Hoi An – The ancient merchant port town
Set near the coast in central Vietnam, from the 16th to 19th centuries the riverside town of HoiAn once drew merchants from as far as Japan, India, Indonesia and Europe who bought the area’s silk, spices and porcelain. A Japanese district and a Chinese quarter were built, to be later joined by a French district. What makes HoiAn remarkable today is that its town centre has been beautifully preserved, the streets still lined with old tile-roofed shop-houses, shady pagodas and colorful communal halls. Declared a World Heritage Site by UNESCO in 2001, this little town is remarked as a living museum which welcome by the most hospitable locals.
NhaTrang – The beach & snorkelling paradise
Located in central Vietnam, the sun-washed town of Nha Trang hugs a four miles long stretch of white sand beach, making this a perfect place to get a dose of sun, surf and fresh seafood. Clear blue seas dotted with offshore islands offer excellent opportunities for diving, fishing and snorkelling, while the town itself is home to some interesting sight seeings, including a massive white Buddha statue and a cluster of Cham towers built between the 7th and 12th centuries. For a truly mud-dirt pleasure, Nha Trang offers the mineral mud baths which warmed up by the natural hot spring, you’ve got it!
Dalat – European style mountain resort
Set in Vietnam’s picturesque Central Highlands, this quiet alpine town boasts cool mountain air, some of the best-preserved French colonial architecture in Indochina, and stunning natural beauty. All year round, the temperature hovers approx 20 degrees Celsius (68 degrees Fahrenheit), making this a favourite destination for outdoor-enthusiasts. Mountain bikers and hikers will be delighted in the area’s trails, as well as in views of pine-covered hills, fruit orchards and lush tea and coffee plantations.
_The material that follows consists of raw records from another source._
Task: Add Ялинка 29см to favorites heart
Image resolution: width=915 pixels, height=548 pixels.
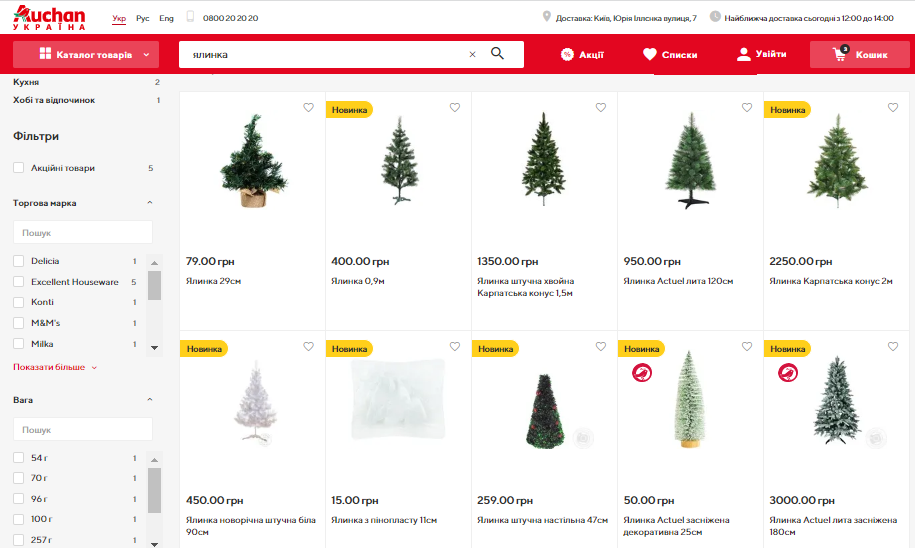Action: pos(309,107)

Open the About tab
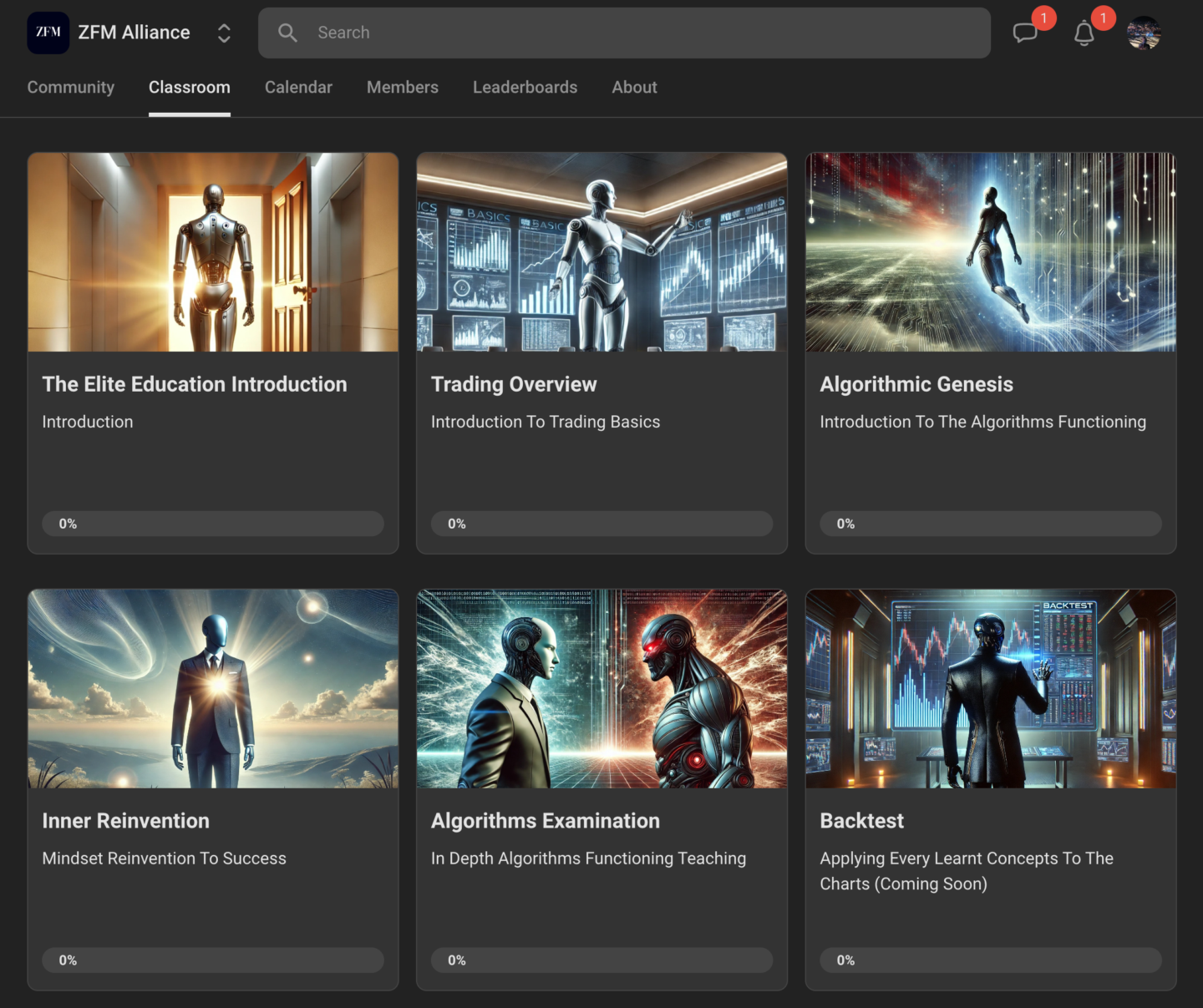[x=634, y=87]
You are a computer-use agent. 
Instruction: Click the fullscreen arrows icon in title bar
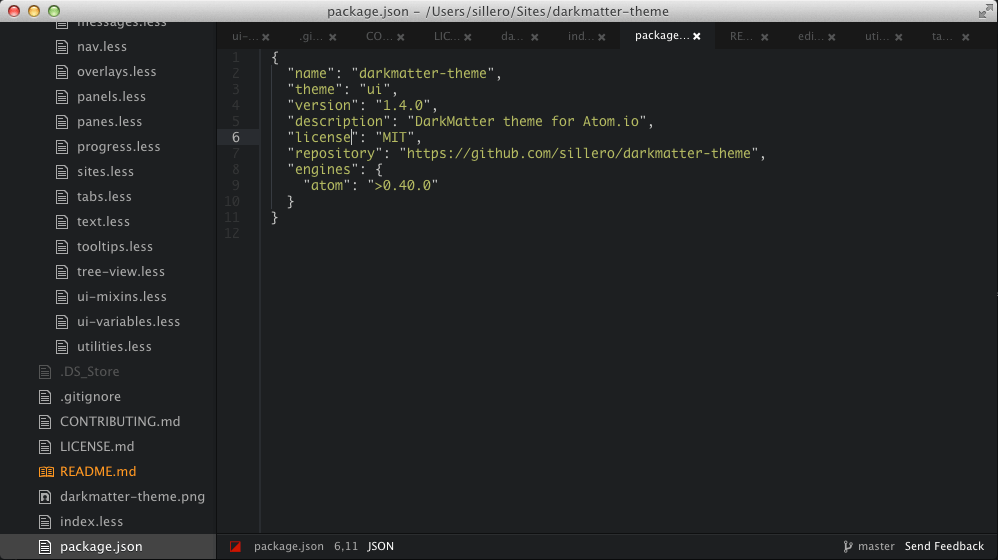(983, 11)
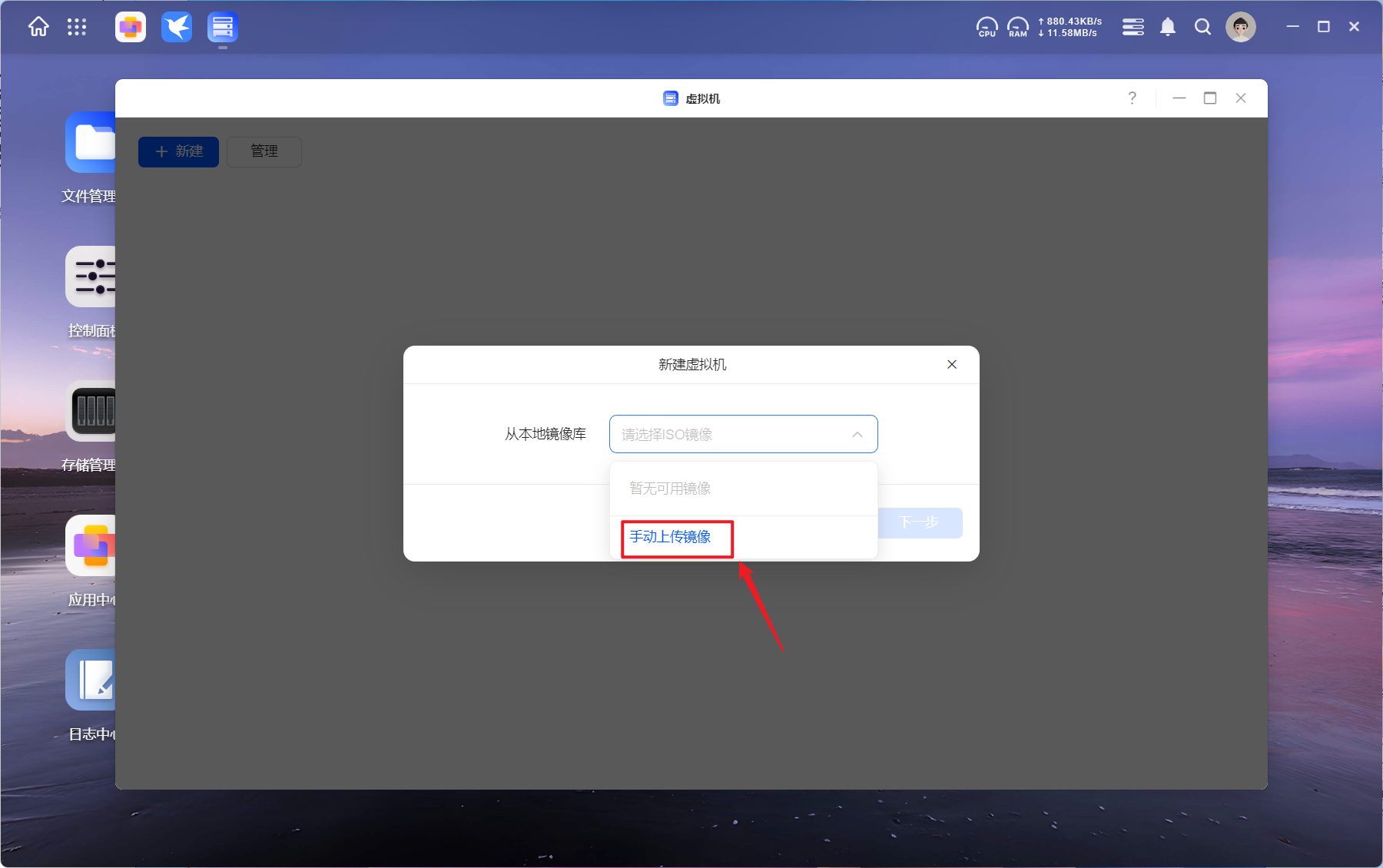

Saigon – The southern metropolitan
Given a new name as Ho Chi Minh City in 1976, Saigon is Vietnam’s business hub, a city that traffic weaves all around and life seems never stop. There’s a buzz of energy; everyone is buying, selling, building, eating and moving… Beautiful French colonial buildings stand beside newly-built skyscrapers. Women dressed in Vietnam’s traditional aodai tunic stroll past fashionable boutiques and crowded cafes. You’ll find great nightlife and some of the best shopping in Southeast Asia in this vibrant, fast changing city.
Mekong – The nine dragon
Life in Vietnam very southern is still unfolds as it has for centuries, as farmers cultivate paddy, tend their orchards of tropical fruit, and fish in the rivers and canals that criss-cross this fertile plain. Traveler can explore the region’s myriad waterways by boat, watch rare storks and sarus cranes, visit traditional floating markets where every deals are all in the water and interact with such smiling face of Mekong farmers.
Phu Quoc Island – The holiday & honeymooner paradise
In the blue waters of the gulf of Thailand that close to the coast of Cambodia is the gorgeous island of Phu Quoc. This island is fast becoming a leisure paradise to travelers. Studded by twenty six smaller islands and surrounded with beautiful white sandy beaches and year-round sunshine, PhuQuoc is the truly destination for sun lovers retreat. About 70% of the island is preserved forest, hosting many tropical species of trees and diverse vegetations, much still unexplored. A ride around the island, through the pepper plantations and small fishing villages to watch the fish sauce (nuoc mam) home made in a family factory is an amazing and exotic experience.